I considered multiple mod cons, but the venting is nearly impossible. So, I have also considered a 4 way mixing valve, variable speed injection pump, bypass piping or a water to water heat exchanger to separate the boiler from the system and provide boiler return water protection.



Any suggestions?

Comments

  • Outside boilers

    You would really benefit from using mod-cons. Can the boilers be installed outside or build a room for them that would give you the ability to vent properly? I work at a conmunity college that has a steam to water convertor and our gas usage would go down greatly if we switched out the steam boiler and installed mod-cons, quit ripping out the steam radiators and converted to hot water or at least when the radiators get gone use hot water coils in the split systems instead of electric heaters.

    Try to find a way to use the mod-cons. What are you using for the ac mode? Cooling tower, ground loops?

    Good luck!!

    Don in MO
  • Jason Quinn
    Jason Quinn Member Posts: 96
    Cooling tower for AC

    A maintenance guy onsite explained that on Oct 15th, they close the valves to the tower loop and open up the valves to the boiler loop. Is this the norm? I have read elsewhere that these two systems sometimes work simultaneously during shoulder seasons as some areas of the building require cooling while others heating. I need to do more research onsite.



    I am trying to figure out whether I need to get the "heated water" from the boilers 55 ft up to the cooling tower or if the tower and boilers are isolated, only 40 ft up to the highest heat pump. Need to stay within my 30 psi relief valve setting or may have to add a heat exchanger.
  • Tom Blackwell_2
    Tom Blackwell_2 Member Posts: 126
    injection

    What you are describing is a standard injection scheme used with closed loop heat pump systems. A small amount of hot water is blended with the circulating water to add btu's to the system. This is done with standard non-condensing boilers to save money. Valving the heat rejection off in winter is commonly done so the cooling tower doesn't have to be maintained in winter. The premise of these systems is that they can redistribute heat from areas that have a winter load to those areas that need heat. Sadly, most buildings don't fit this profile because there is no or little process load. If a change of heat source is being looked at, by all means a mod-con would be better. One thing to be careful of is the size of the heating plant-usually the individual heat pumps are sized for cooling load, making the heating side greatly oversized. The heat source must be sized for the combined operation of all heat pumps in heating mode, unless there is some way to stage units on in the event of morning or weekend warm-up.
  • John Mills_5
    John Mills_5 Member Posts: 950
    This building

    Must not have a winter cooling load since they are shutting down the tower. What few units are cooling are having no trouble rejecting their heat into the loop. Many of our office buildings locally have this type of system and you can see towers pouring out the heat even in zero degree weather.

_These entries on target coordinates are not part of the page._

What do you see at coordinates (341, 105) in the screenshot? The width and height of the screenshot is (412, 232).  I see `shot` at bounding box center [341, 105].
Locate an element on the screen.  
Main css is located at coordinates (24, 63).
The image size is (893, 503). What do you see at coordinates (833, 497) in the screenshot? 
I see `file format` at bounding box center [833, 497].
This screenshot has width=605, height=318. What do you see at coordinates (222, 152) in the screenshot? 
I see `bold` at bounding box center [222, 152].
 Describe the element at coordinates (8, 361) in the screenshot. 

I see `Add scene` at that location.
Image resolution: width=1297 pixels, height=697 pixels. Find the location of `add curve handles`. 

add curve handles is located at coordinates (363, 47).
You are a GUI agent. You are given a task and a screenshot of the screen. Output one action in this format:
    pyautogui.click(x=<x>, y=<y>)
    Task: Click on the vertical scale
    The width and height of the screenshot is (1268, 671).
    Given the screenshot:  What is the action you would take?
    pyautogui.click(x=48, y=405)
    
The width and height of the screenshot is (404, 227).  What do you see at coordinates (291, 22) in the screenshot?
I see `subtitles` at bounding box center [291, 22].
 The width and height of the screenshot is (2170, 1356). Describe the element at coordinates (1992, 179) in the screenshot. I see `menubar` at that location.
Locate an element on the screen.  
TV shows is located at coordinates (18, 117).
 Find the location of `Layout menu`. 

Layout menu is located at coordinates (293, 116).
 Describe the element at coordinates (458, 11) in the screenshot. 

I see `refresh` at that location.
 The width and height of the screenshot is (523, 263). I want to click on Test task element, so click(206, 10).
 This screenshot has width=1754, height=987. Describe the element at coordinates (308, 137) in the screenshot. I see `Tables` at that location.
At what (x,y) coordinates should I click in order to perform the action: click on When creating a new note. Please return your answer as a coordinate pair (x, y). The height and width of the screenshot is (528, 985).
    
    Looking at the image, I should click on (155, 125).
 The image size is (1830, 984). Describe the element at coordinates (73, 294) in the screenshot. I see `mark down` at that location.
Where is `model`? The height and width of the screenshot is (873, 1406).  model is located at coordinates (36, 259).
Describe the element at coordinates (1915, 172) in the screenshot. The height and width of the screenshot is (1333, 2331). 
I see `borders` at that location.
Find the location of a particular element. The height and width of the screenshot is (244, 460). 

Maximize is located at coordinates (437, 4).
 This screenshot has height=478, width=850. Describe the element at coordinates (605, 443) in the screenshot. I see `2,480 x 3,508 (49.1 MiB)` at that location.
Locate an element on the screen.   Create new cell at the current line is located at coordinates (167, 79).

    Something like an old folks home may have enough rooms wanting heat that they can absorb the heat from common areas and kitchen and still need heat added to the loop.



    The loop stays under 100, don't want HPs going off on high head.
  • Jason Quinn
    Jason Quinn Member Posts: 96
    edited September 2010
    I "see" what you mean by injection, Tom

    The existing 800,000 btu steam boiler is connected to the 4 inch water loop via a steam to water heat exchanger- 11/2 inch in and out. Therefore, I can see how hot water is being "injected" into the much larger water loop from the boiler.



    The total heat pump cooling capacity is 60 tons in the building. To get the heating load, is it simply 60 x 12,000 btu= 720,000 btu? I want to further understand the relationship between heating and cooling load sizing.